WORK REQUEST:
Write a continuation of the essay on quantum physics and God below, starting right after its last sentence.

[EXCERPT TO READ — start]

QUANTUM PHYSICS AND GOD

Science as a discipline often eluded me in school.  Basic botany and geology were OK; I was good at memorizing Latin names and identifying basic stone and strata.  However, my mind would begin to spin and whirl at the thought of light years and black holes, the calibration of physics, complex chemical compounds, and the formulas that made up the anatomy of well, everything.   

Yet while I couldn’t quite grasp these ideas, they intrigued and fascinated me.  Why do things do what they do?  How do they do them?  What is out there?  What is in here?  In the last hundred years, we have taken giant leaps in understanding and explaining a bit of the workings of this wide and wonderful universe of ours.  As a theologian, I guess you could say that I was born at a good time in the evolution of science.  These discoveries have also come to inform and inspire running streams and rivulets of conversation in religion. For that, I am truly grateful. 

As Rebecca Parker comments in her book A House for Hope, “Up until the birth of relativity theory and quantum physics, Western science conceived of the “stuff” of reality as tiny bits of hard matter that built up into structures from atoms to rocks….at it’s foundation, the “real world” was formed from an aggregation of atoms…in keeping with this scientific worldview, God’s reality was imagined to itself be like that of an ordinary rock: solid, unfeeling, unchanging, able to affect other things, but not itself affected.”

Today we live in a world of complexity that has taken us beyond many of the predictable concepts that Sir Issac Newton put forth.  Atoms, DNA, the building blocks of our universe are not static pieces of matter after all but rather ever-moving infinitesimal activities.  Parker says, “Science now reveals to us a world that is relational, interactive, codeterminate, chaotic, intermittent, and ever-changing.”

[EXCERPT TO READ — finish]
[LISTED ENTRIES — start]

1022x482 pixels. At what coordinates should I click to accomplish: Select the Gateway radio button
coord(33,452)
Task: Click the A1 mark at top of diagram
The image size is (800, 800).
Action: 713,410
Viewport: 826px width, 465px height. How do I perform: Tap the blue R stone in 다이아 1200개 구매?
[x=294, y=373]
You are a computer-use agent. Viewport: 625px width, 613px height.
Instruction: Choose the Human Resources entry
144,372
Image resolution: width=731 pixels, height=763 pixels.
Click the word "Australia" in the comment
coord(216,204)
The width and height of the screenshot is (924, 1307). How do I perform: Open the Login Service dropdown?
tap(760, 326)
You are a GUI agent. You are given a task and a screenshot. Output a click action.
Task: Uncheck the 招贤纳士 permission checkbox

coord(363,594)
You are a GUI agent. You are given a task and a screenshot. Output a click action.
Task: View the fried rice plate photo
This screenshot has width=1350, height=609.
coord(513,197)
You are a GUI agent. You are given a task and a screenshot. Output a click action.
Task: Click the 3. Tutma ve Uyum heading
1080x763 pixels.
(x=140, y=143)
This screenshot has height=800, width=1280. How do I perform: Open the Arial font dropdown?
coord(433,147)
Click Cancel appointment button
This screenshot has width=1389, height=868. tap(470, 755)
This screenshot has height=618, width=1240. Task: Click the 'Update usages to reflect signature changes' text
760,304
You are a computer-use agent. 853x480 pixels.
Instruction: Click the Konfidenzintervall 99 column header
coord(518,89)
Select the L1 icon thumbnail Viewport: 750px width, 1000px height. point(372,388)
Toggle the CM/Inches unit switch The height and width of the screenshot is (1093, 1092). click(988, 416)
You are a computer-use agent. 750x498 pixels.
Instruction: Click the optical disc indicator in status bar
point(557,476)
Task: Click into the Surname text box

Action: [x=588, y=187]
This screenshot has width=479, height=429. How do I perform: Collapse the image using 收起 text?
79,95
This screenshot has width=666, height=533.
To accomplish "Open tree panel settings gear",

[LISTED ENTRIES — finish]

WRITTEN RESPONSE:
Through the ongoing work of science, religion is enriched and provided with new and life affirming paradigms to re-imagine concepts about God.  Theologies do not necessarily need to be taken down to their bare studs.  Rather they can be renovated in a way that creates space to include more people of diverse backgrounds and ideologies. For instance, if God’s qualities reflect what quantum physics is telling us about the nature of the universe, then God is not just Creator, but the Creative Process itself.  Codeterminate, Relational, and Perennial Changing can be ways of thinking about God.  These kinds of attributes will expand our connections with others and with God without limiting God within a doctrine or dogma.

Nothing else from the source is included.